> **Aim of the task**
Write out exactly, please, the lines from the one containing "Given: Open the calendar date picker icon" to the end of the material.

> **Available data**
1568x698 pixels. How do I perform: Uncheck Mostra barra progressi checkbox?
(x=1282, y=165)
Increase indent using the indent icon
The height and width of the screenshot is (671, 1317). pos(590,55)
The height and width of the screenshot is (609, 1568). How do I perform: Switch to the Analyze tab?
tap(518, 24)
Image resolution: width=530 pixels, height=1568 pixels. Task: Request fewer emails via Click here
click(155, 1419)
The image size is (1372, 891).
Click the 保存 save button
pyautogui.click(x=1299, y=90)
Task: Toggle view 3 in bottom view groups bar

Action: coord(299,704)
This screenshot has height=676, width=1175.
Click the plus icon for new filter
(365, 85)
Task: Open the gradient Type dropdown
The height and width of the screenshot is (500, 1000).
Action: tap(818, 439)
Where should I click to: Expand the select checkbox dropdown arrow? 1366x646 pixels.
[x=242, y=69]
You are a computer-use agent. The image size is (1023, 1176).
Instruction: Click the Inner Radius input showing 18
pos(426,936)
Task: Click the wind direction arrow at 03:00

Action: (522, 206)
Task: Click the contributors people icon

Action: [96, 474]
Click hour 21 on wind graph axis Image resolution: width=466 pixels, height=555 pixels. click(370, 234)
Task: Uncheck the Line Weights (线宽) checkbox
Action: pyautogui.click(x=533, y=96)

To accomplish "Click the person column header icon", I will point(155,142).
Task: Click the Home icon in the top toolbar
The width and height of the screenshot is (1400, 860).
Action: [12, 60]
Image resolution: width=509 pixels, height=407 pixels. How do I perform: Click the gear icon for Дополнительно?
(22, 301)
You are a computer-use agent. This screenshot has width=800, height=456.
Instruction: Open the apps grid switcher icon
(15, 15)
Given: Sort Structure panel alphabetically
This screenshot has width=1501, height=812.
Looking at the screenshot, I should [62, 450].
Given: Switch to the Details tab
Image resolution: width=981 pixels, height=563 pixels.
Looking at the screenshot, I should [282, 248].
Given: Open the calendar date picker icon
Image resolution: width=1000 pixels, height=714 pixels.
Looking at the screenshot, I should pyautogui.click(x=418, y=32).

> **Exercise solution**
Given: Open the calendar date picker icon
Image resolution: width=1000 pixels, height=714 pixels.
Looking at the screenshot, I should pyautogui.click(x=418, y=32).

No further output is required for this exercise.